Graphical representations of amino acid and secondary structure variability. The relation between highly variable and low variable sites (V/C) among the groups is shown (A) The number of secondary structure models per groups is also presented (B). Correlation between the average of aa variability (AVE) and the ratio V/C (C). Average of aa variability estimated by Shannon entropy (D) and the correlation between the ratio V/C and 2D models, without and with group 6 (E-F).
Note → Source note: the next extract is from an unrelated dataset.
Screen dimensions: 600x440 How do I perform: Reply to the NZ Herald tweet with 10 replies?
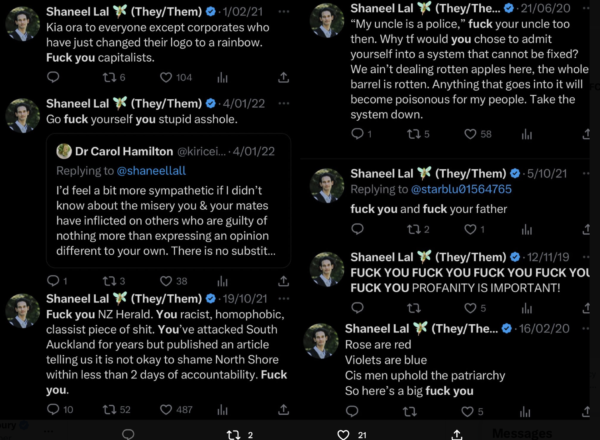tap(54, 409)
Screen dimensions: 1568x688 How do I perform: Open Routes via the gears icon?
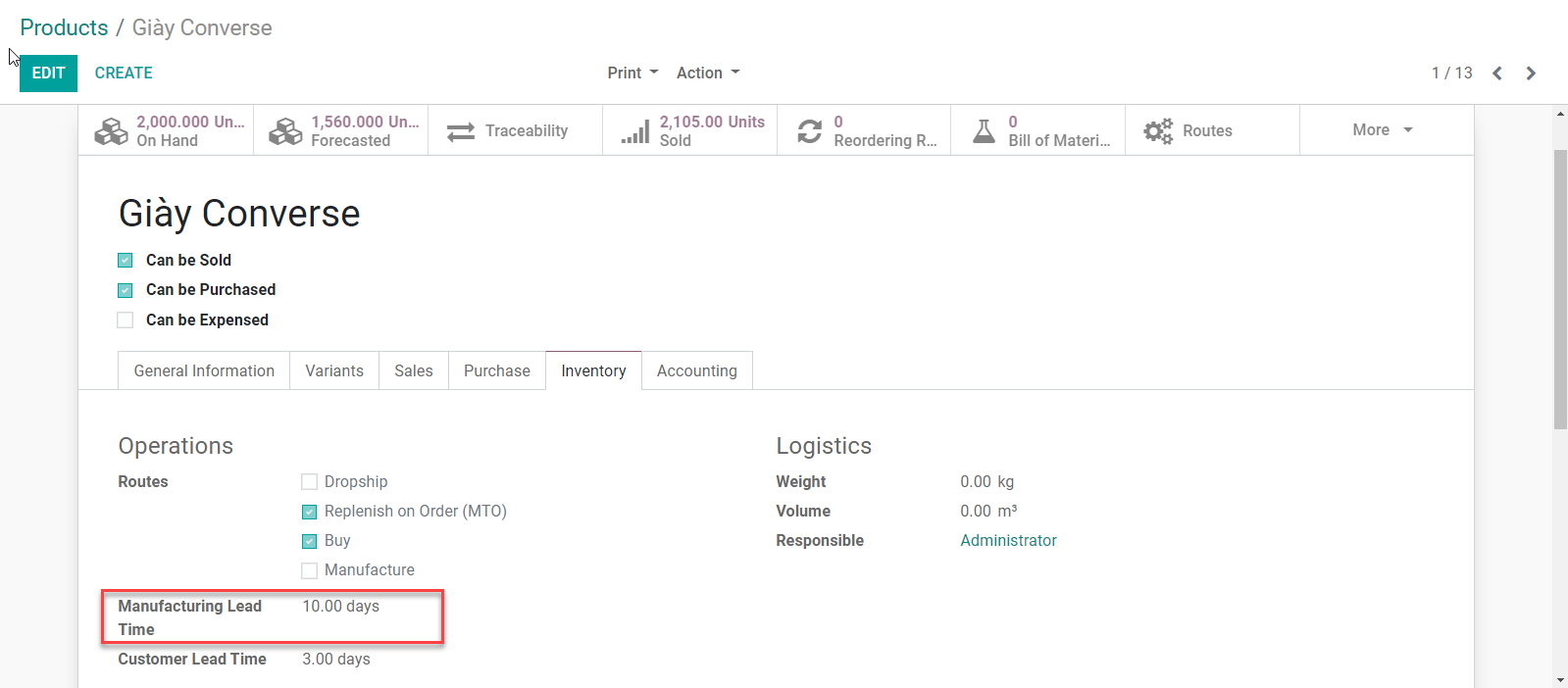pyautogui.click(x=1158, y=131)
To demonstrate the structural outcome of these “frozen” and “melted” clusters, we predicted the secondary structure for each Kunitz peptide in all groups. We show that 22 models depict the variability of secondary structure among the 145 Kunitz peptides (excluding SK peptides) (Additional file 3). Five models in Additional file 3 (Representative models G1: Ir2:98; G1: Ir2:4878; G1: Ir2:19262; G6: Ir2:1982 and G7: Ir2: 4792) are combined β-strand and α-helical secondary structure models, differing in length, amount and order of α-helices and β-strand, and describe 81.6% of the secondary structure variation present in the I. ricinus Kunitz/BPTI family. All the groups contain different amounts of secondary structure models (Figure 3B and Additional file 3). It seems, however, that the secondary structure presented in Ir2-4878 and Ir2-98 of G1 is the structural skeleton for the remaining secondary structures; these structures are also present in 10 of the 11 groups and explain 50% of the secondary structures. The fact that G1 represents the structural skeleton may be since its Cys motif (as displayed in Figure 1A) is considered the ancestor of Kunitz peptides in I. scapularis[20]. Structural convergence, however, has been reported for venoms, a general classification that the Kunitz protein family belongs to [Revised in 41].
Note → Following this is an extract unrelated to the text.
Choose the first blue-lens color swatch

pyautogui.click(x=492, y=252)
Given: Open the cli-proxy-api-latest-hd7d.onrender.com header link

When analyzing the aa variability (V/C or AVE) in relation to the secondary structure models per group (excluding G6) a high correlation is given (R2 = 0.78; Figure 3E); however, by including G6 in this analysis the correlation decreases (R2 = 0.18; Figure 3F). This dictates that the aa variability per group is partly justifiable for structural reasons (functionality), except in G6. Figure 3C shows that ratio V/C or AVE of aa variability are correlated, therefore, using V/C or AVE of aa variability is interchangeable for Figure 3E and F. The presence of different folds (i.e., secondary structures) suggests that gene sharing events may have occurred throughout the evolution of I. ricinus and may cause additional and unique functional properties. Such moonlighting proteins may explain the diverse inhibitory effect of tick salivary Kunitz peptides.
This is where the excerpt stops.